= Instruction 1 =
Find every line in the listing below that contains the string "width", matching case exactly, and copy each of those lines.

= Quoted passage =
========================
Reforming agriculture
ASHOK GULATI
BY now, it is almost certain that the agri-GDP growth for this ongoing 11th five year plan (2007-12) will remain around 3.2 per cent, way below the targeted growth rate of four per cent per annum. This is not the first time that the achievement will be short of the target by a full 20 per cent; in the last five year plan (2002-07), the situation was even worse when the actual agri-GDP growth was only 2.4 per cent against a target of four per cent, and almost similar to the performance (2.5 per cent) in the plan even before that (1997-02). This repeated failure to achieve a modest target of four per cent, plan after plan, speaks volumes of the hollowness in our policy making process, which either does not understand what drives growth in agriculture, or does not know how to design policies that can work towards attaining that target, or does not have the political will to do so.
========================
= Supplied material =
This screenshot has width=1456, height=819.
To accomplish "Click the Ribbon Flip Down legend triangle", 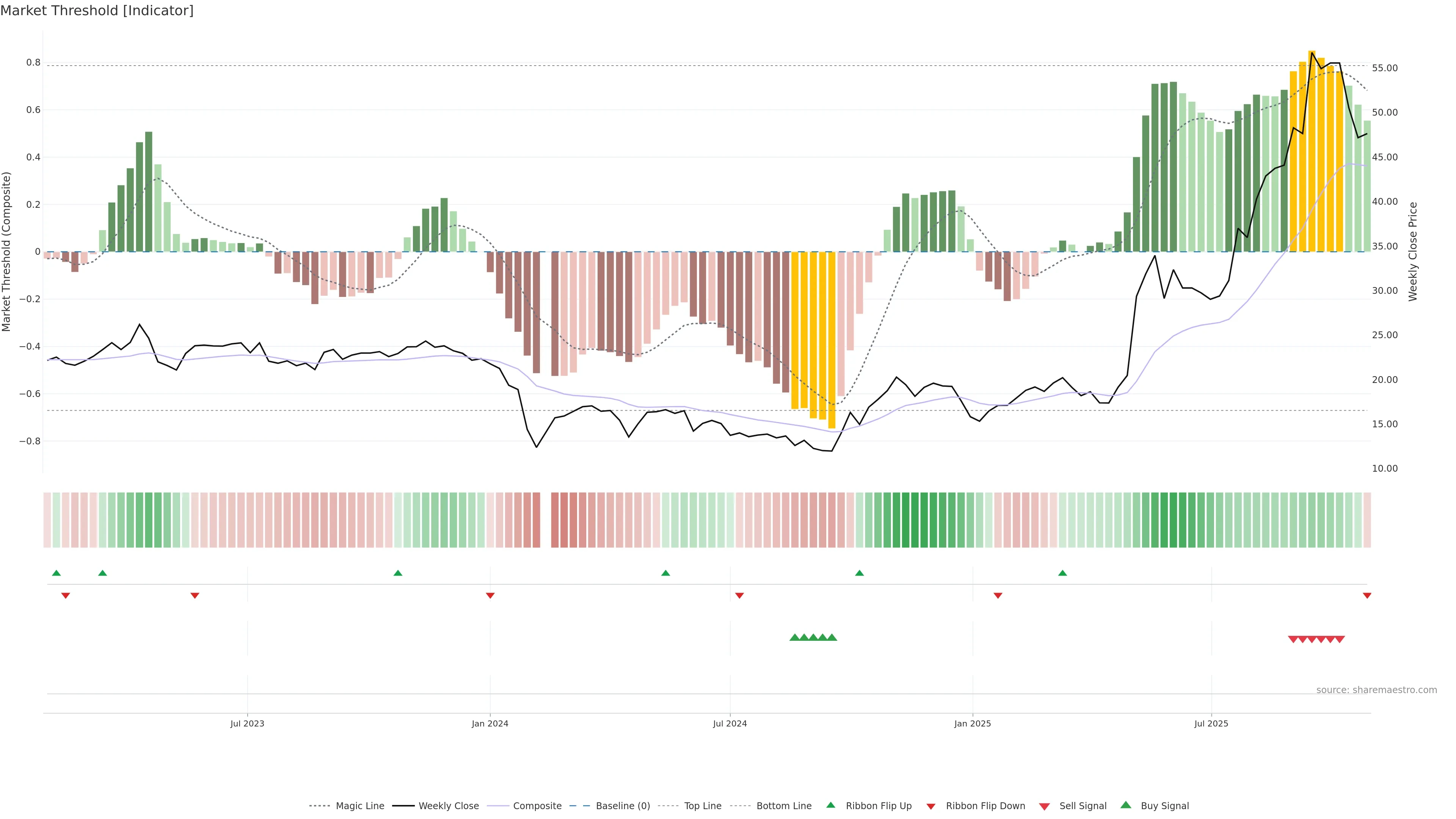I will coord(930,806).
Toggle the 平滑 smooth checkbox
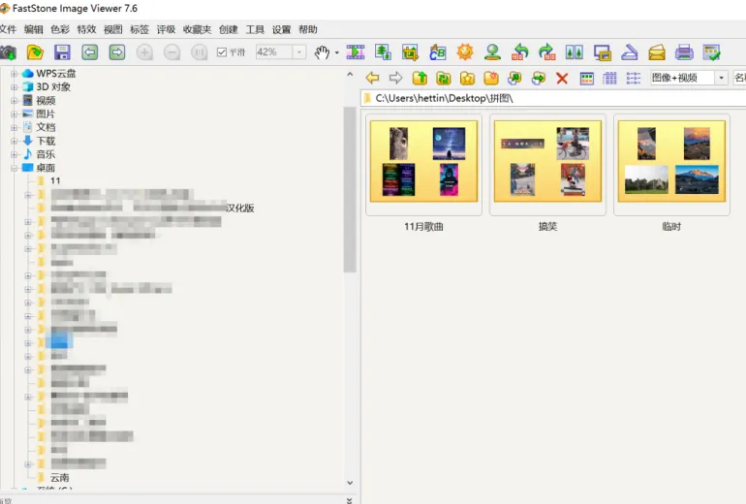The image size is (746, 504). [x=222, y=52]
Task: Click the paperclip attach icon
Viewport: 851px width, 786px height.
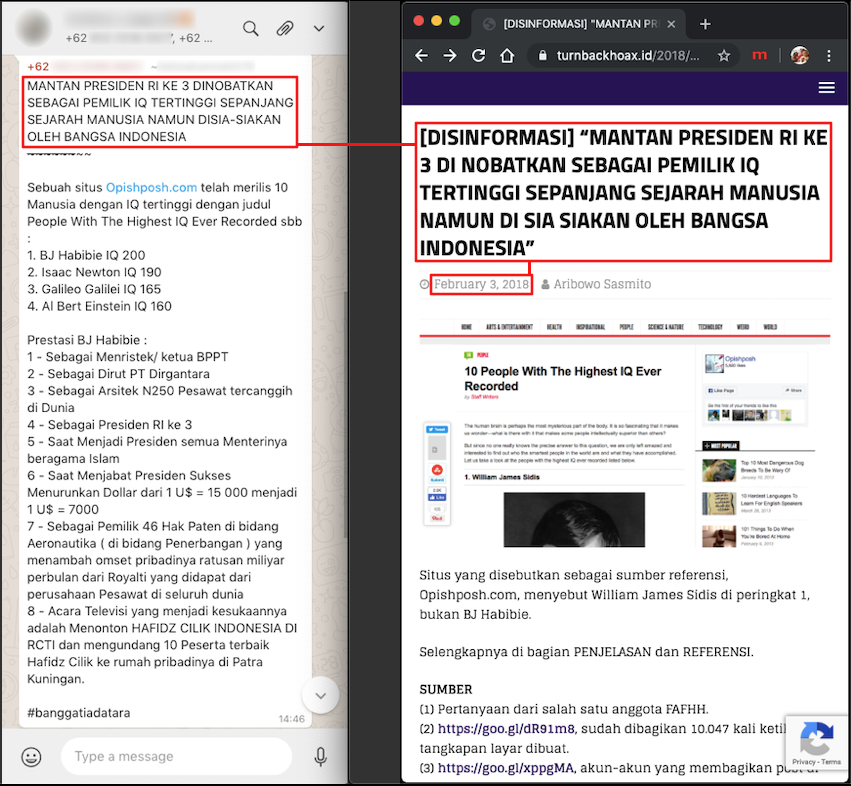Action: tap(285, 28)
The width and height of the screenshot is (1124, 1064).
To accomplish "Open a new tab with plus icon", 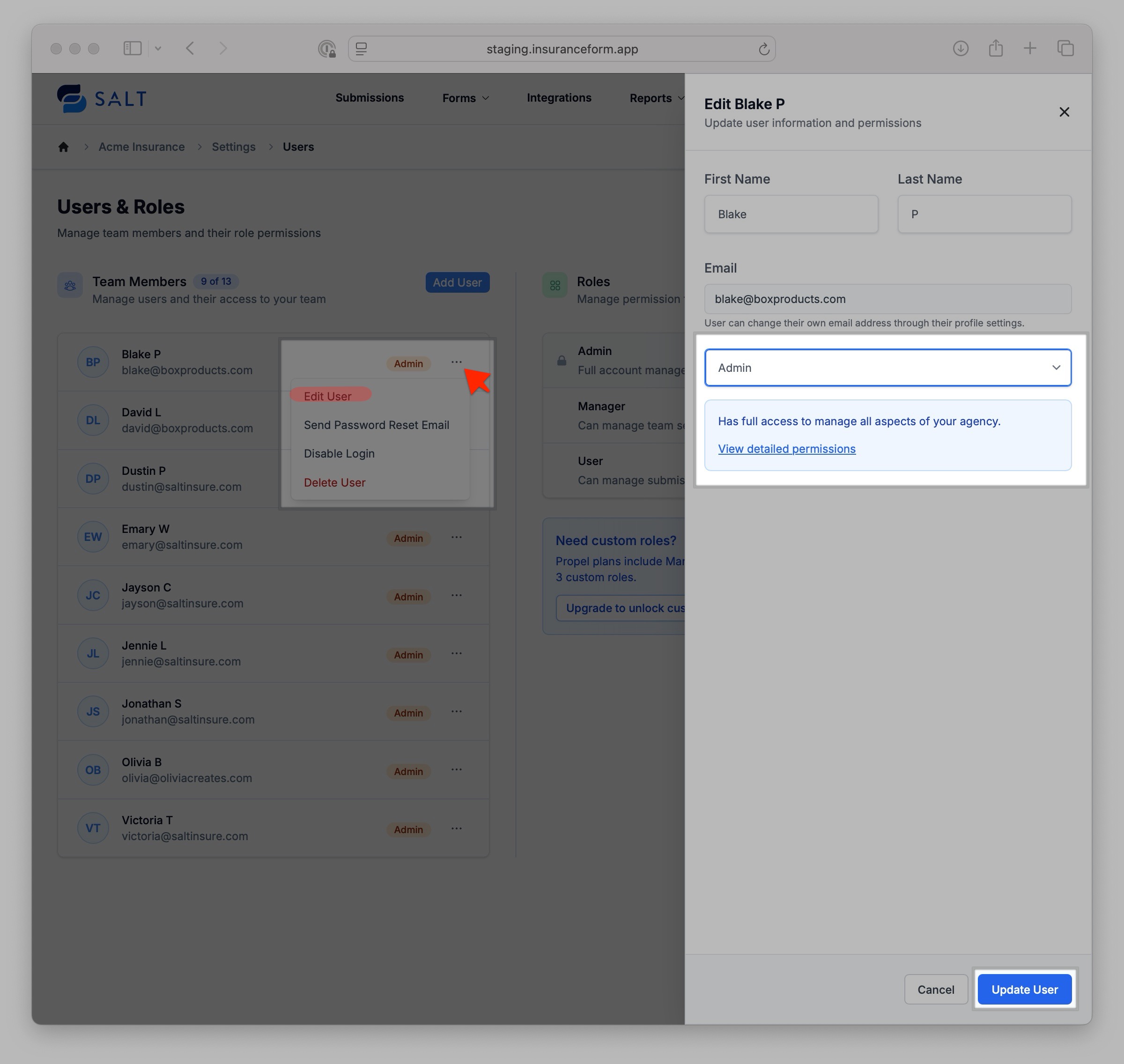I will click(x=1030, y=48).
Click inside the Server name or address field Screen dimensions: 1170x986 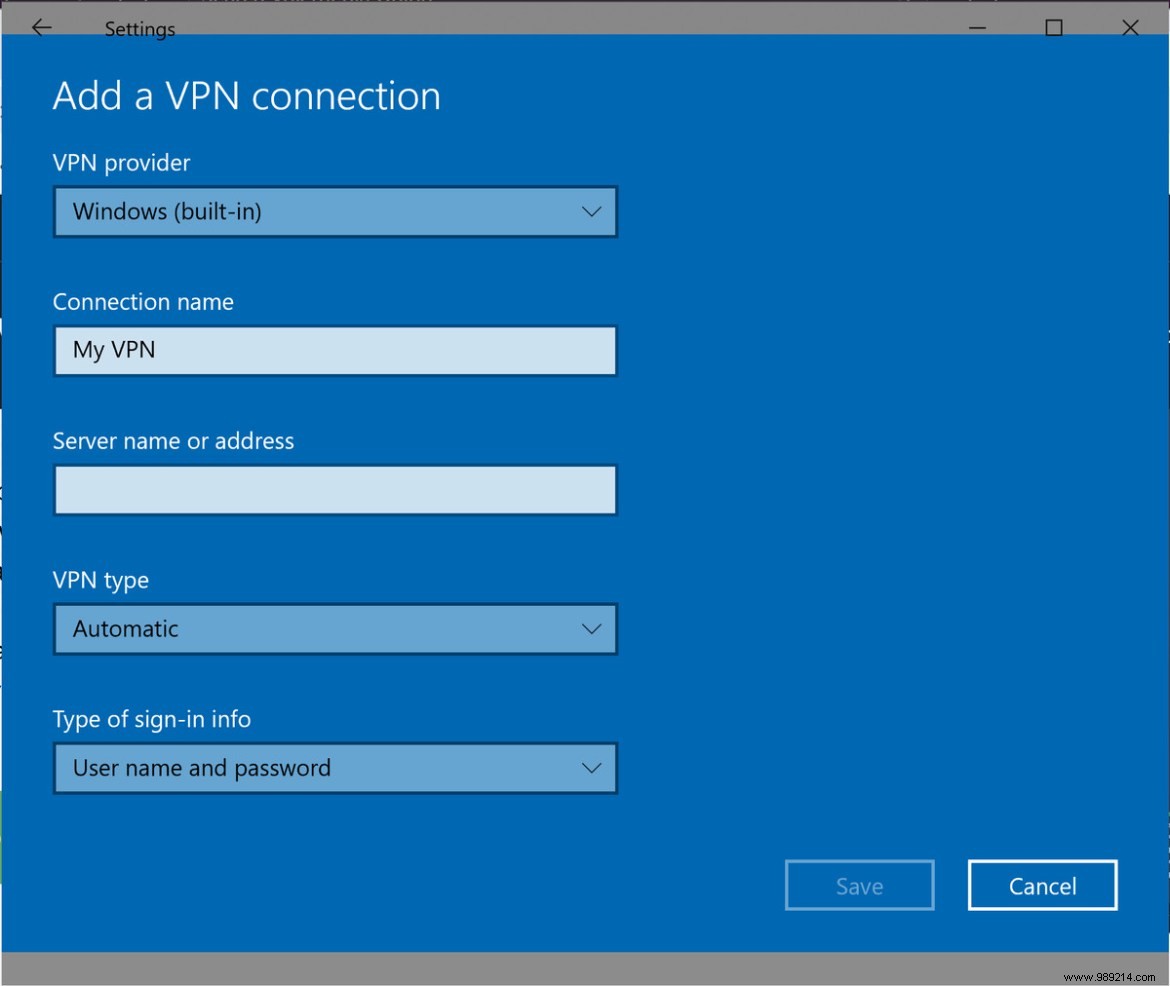click(335, 489)
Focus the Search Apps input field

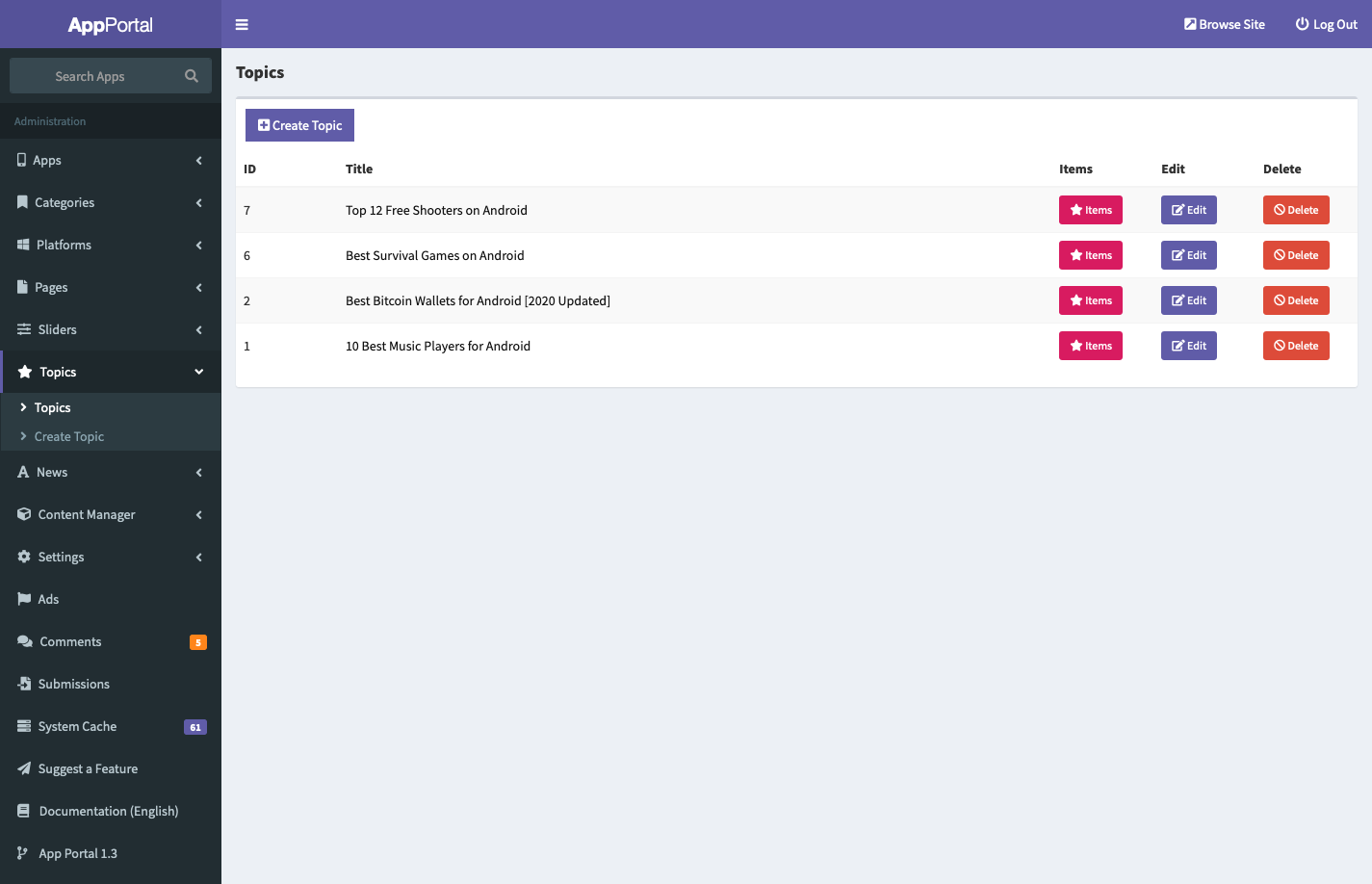91,76
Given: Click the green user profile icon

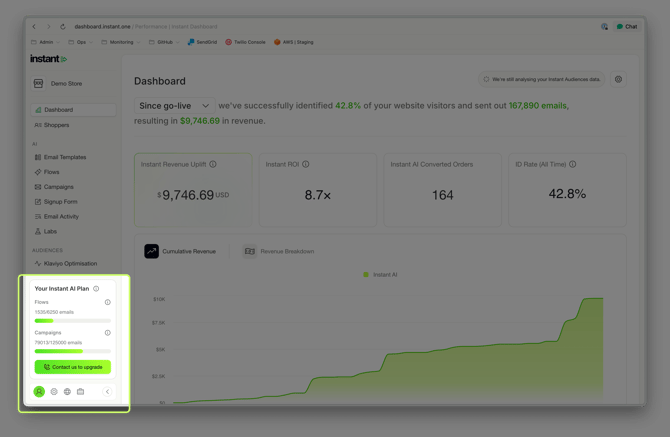Looking at the screenshot, I should pyautogui.click(x=39, y=392).
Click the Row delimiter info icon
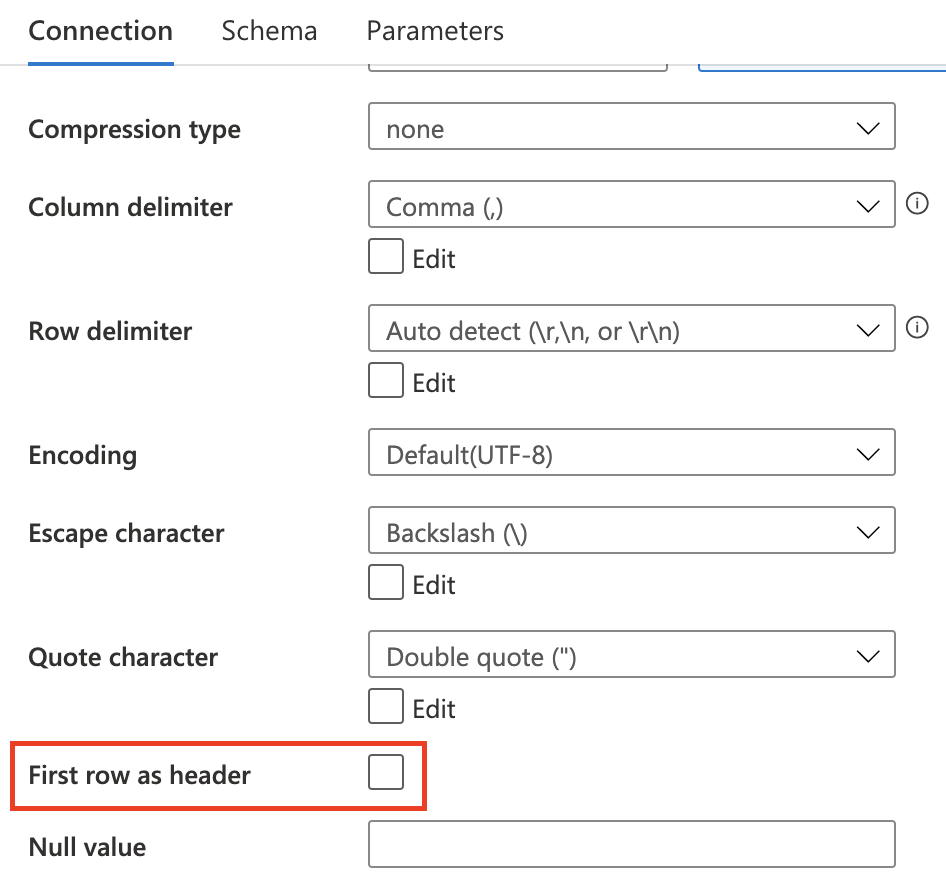The image size is (946, 886). click(917, 328)
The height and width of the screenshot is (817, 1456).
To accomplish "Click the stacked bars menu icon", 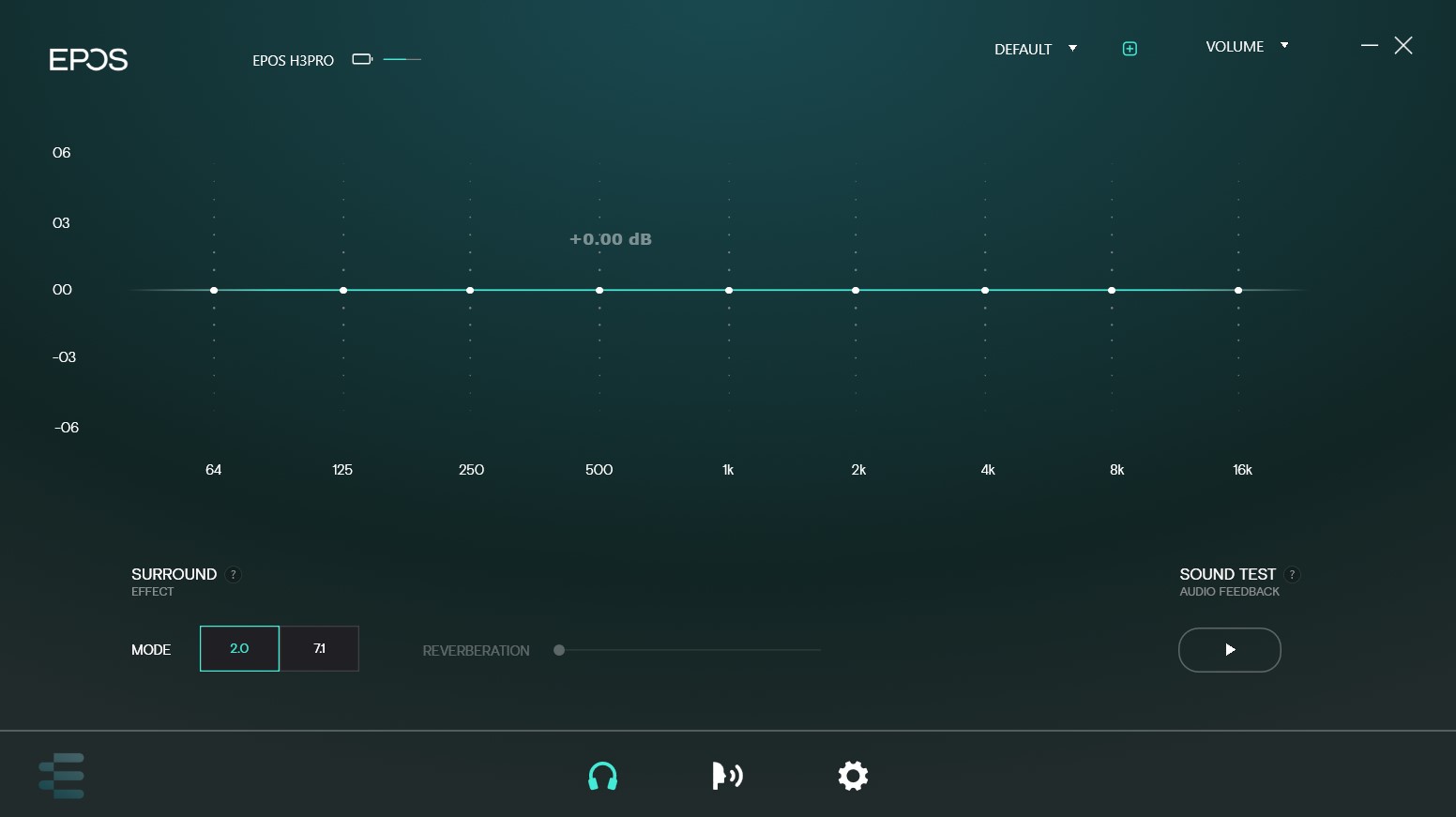I will pyautogui.click(x=62, y=776).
========================
= Instruction 2 =
According to the agriculture piece above, what does the repeated failure to reach the four per cent growth target show about the policy making process?

= Complete answer 1 =
This screenshot has width=1456, height=819.
Viewport: 851px width, 786px height.
The width and height of the screenshot is (1124, 1064).
The height and width of the screenshot is (817, 1456).

= Complete answer 2 =
It shows a hollowness in the policy making process. That process either does not understand what drives growth in agriculture, or does not know how to design policies that can reach the target, or does not have the political will to do so.